Advertising, promotion, and the emergence of a ‘national’ building society movement in interwar Britain

With Professor Peter Scott

Source: The Times, Thursday, Apr 13, 1939, p.. 7, Issue 48278.This strand of research examines the spectacular transformation of building societies during the 1920s and 1930s.What had been a collection of local or regionally-based organisations in 1914 rapidly became dominated by a relatively small group of societies with national ambitions. In 1922 the largest eight building societies had collective assets of only £39 million; by 1939 this had risen to £361 million. Furthermore, with the exception of the Halifax, the emergence of 'nationwide' building societies during this period occurred almost entirely via internal growth and territorial expansion, rather than amalgamation. The research analyses case-studies of several societies that ranked among the top eight during the interwar period, including both rapidly expanding southern societies such as the Abbey Road and Woolwich, and major northern-based societies such as the Halifax.

Themes

This project examines the role of advertising and promotion in the successful development of nationwide building societies and the market conditions that gave advertising a crucial role in the expansion strategies of the major societies. The new regional divide in interwar Britain between the prosperous South and the depressed regions of outer-Britain had upset the traditional geography of the building society movement. During the early 1920s the northern societies found themselves with funds that exceeded local demand for mortgages. Conversely their hitherto smaller southern counterparts could not meet local demand for mortgages from local investors. Thus both northern and southern societies had strong incentives to expand into the others' territories to balance their inflow of funds with their mortgage business. Advertising proved a key means for expanding societies:

  • to establish a presence in regions where they had not previously been active.
  • It facilitated a low-cost strategy of geographical expansion mainly via agencies, rather than branch networks. Agents had less of a public presence than branches and the expanding societies skilfully used advertising and promotion to compensate for this lack of local visibility.
  • during the 1930s it became one of the few unregulated means of competition, thus assuming prime importance.
  • it was an importance means to counteract increasing competition for small savers from large-scale clearing banks.
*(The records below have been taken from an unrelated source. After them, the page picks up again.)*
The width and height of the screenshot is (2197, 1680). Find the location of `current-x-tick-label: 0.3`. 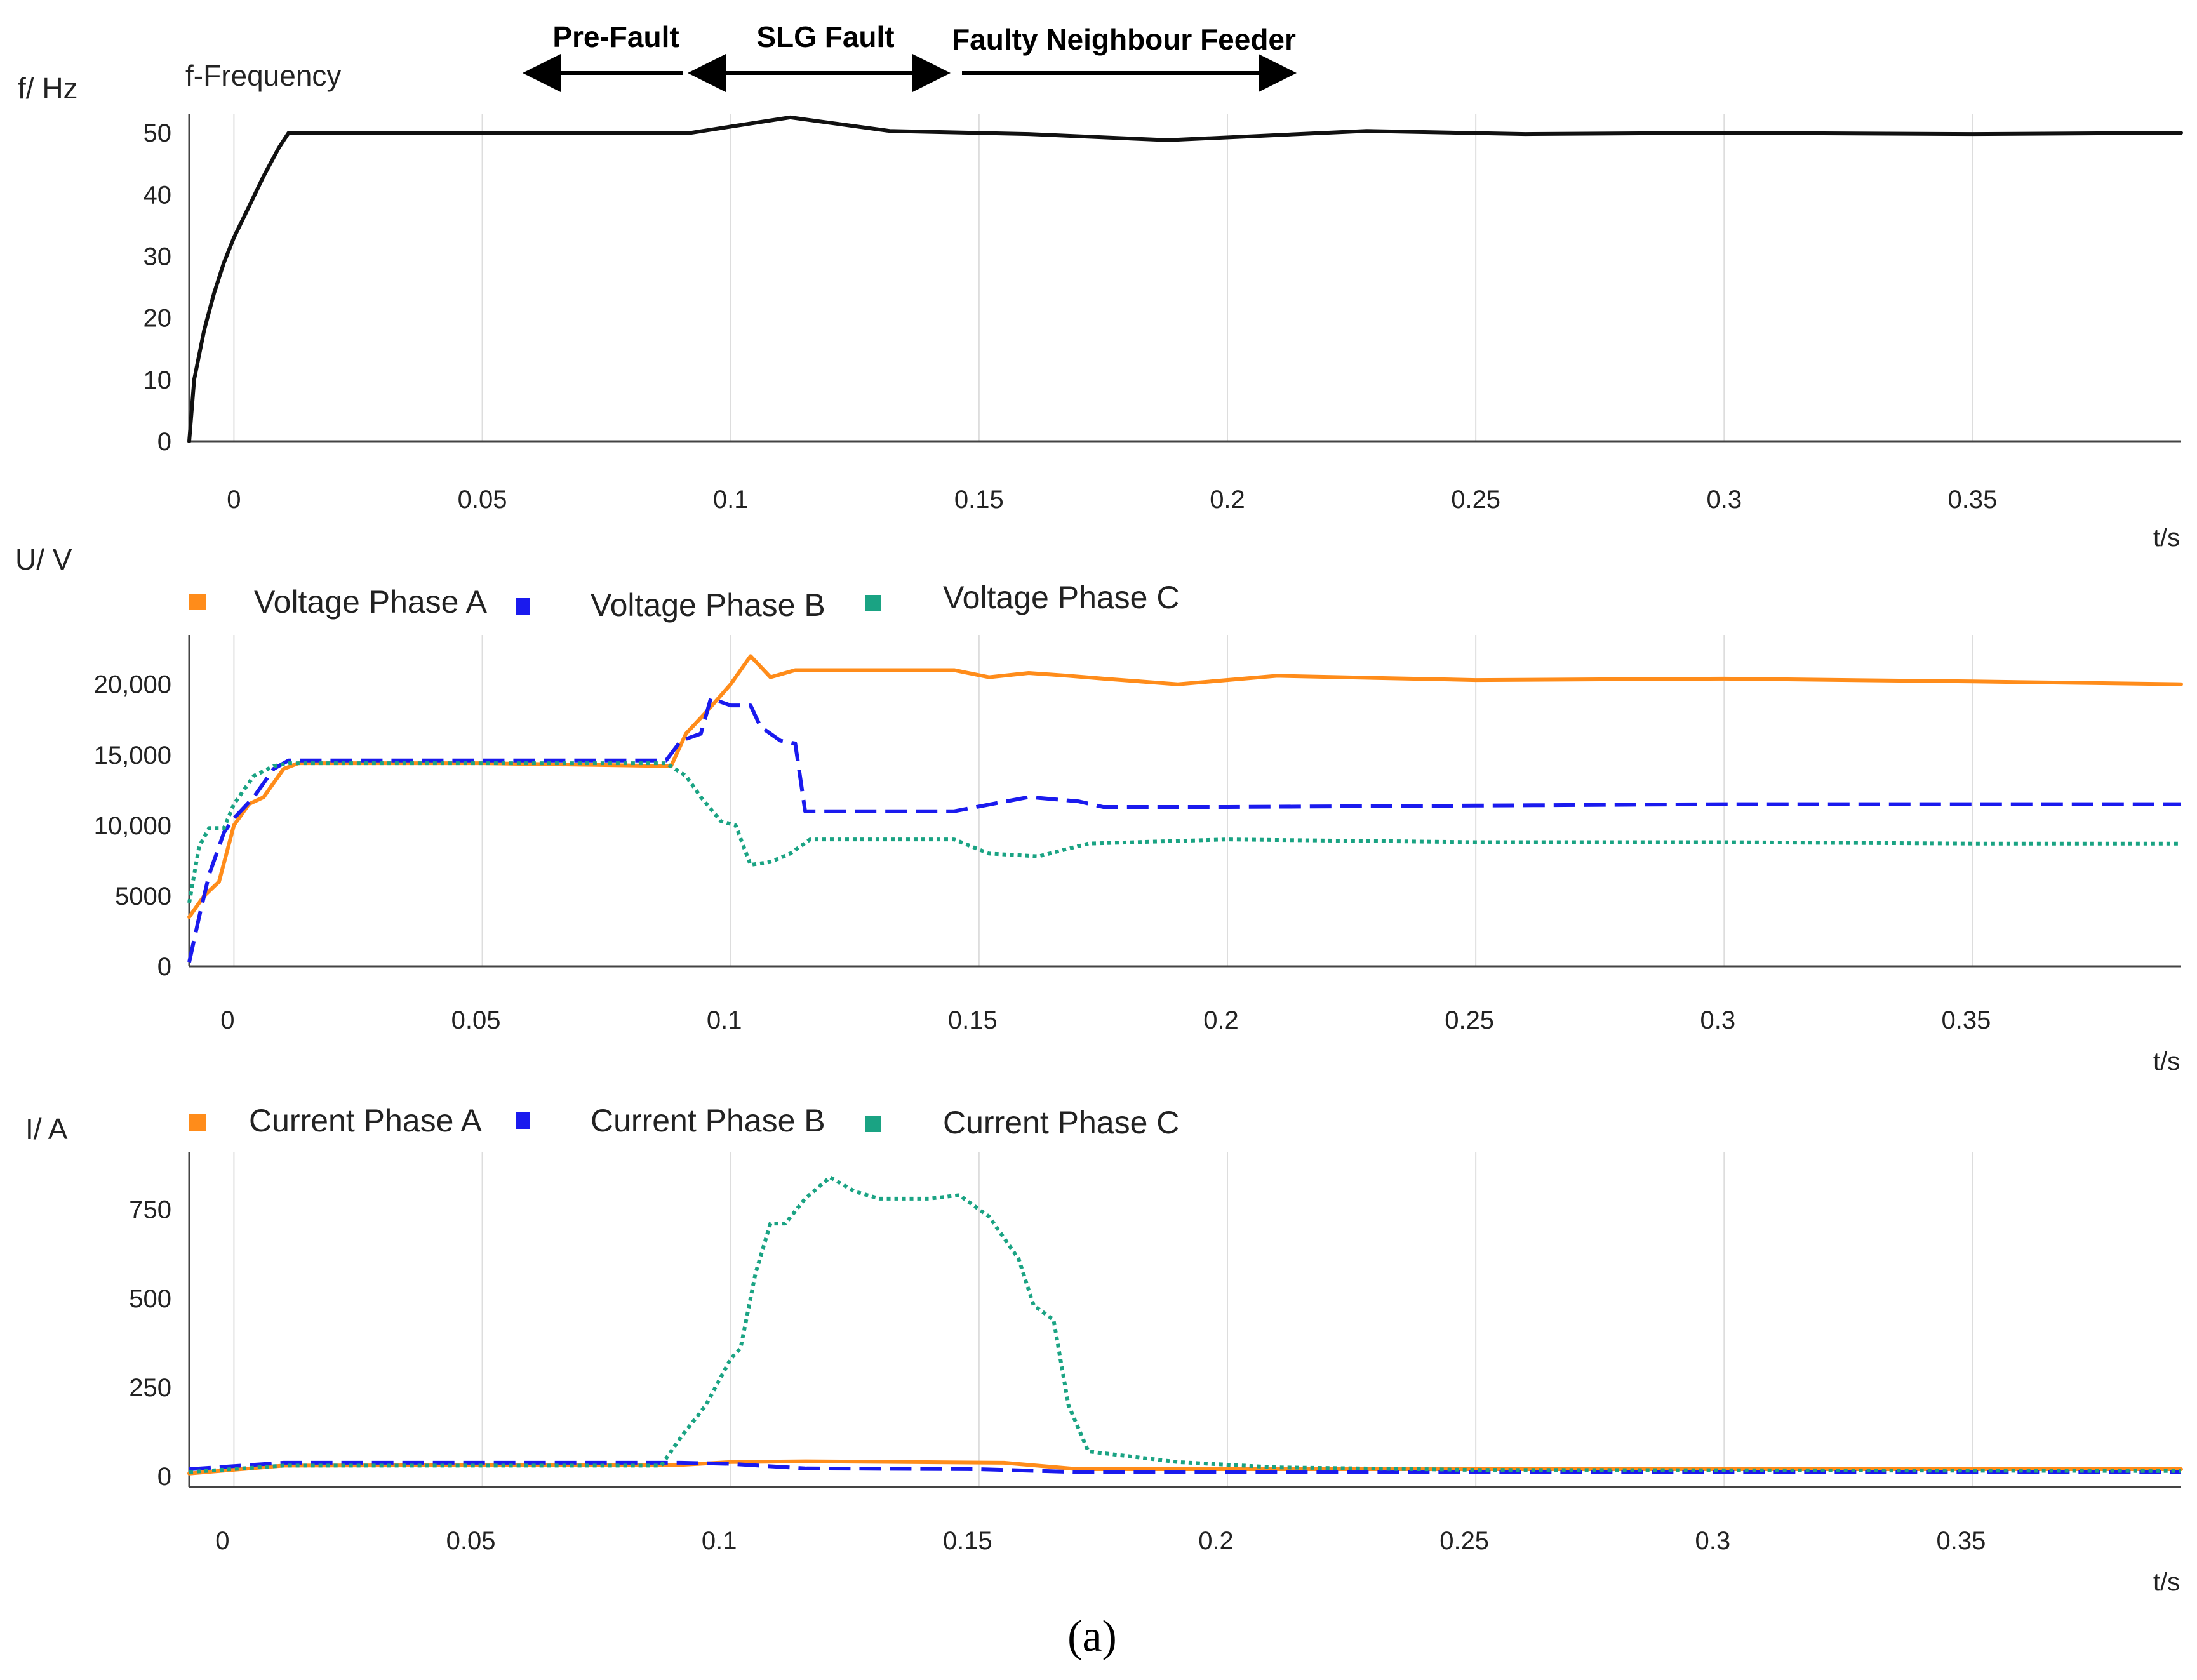

current-x-tick-label: 0.3 is located at coordinates (1712, 1541).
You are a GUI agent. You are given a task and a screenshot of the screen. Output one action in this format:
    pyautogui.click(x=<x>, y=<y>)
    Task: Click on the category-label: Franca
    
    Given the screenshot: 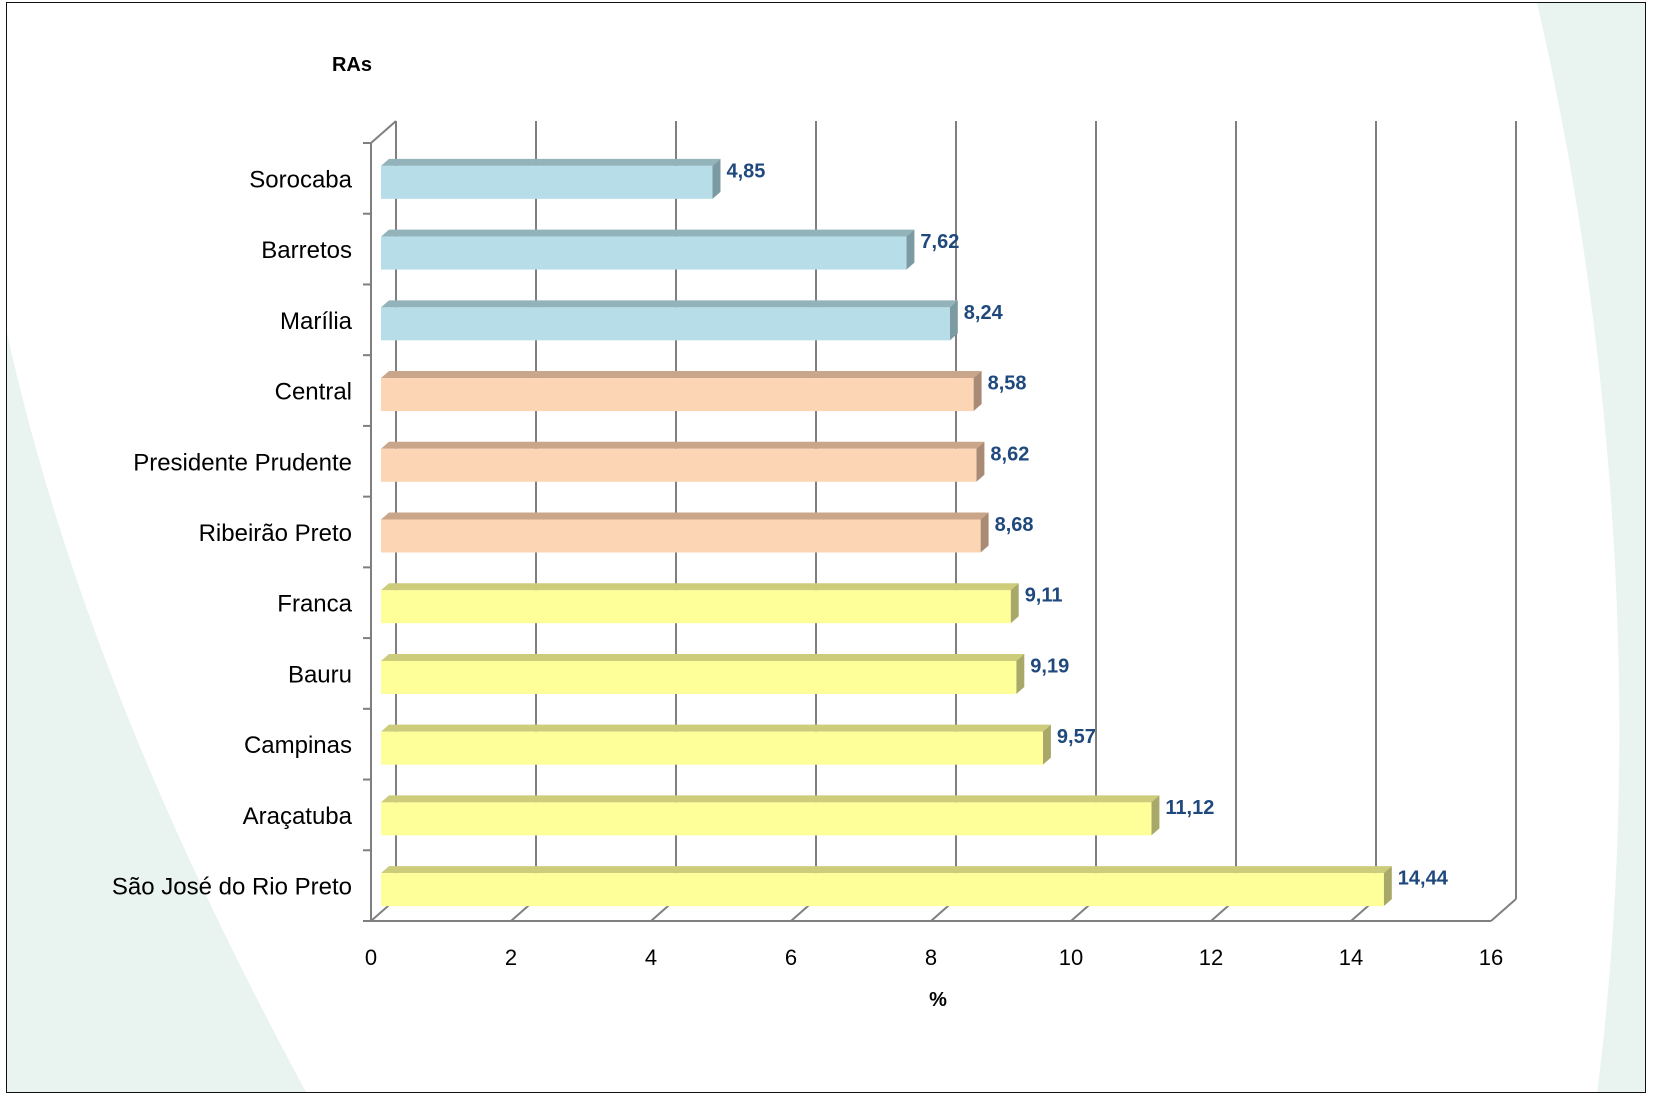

We will examine both the role of advertising in these societies' rapid growth and territorial expansion and explore the marketing messages used to promote the ideology of mass home ownership and to attract the funds of large numbers of small and medium-savers.

Outputs

‘Saving for Safety and Loans for Homes: Advertising, promotion, and the emergence of a ‘national’ building society movement in interwar Britain’, with Peter Scott, forthcoming.

Image source: The Times, Thursday, Apr 13, 1939, p.. 7, Issue 48278.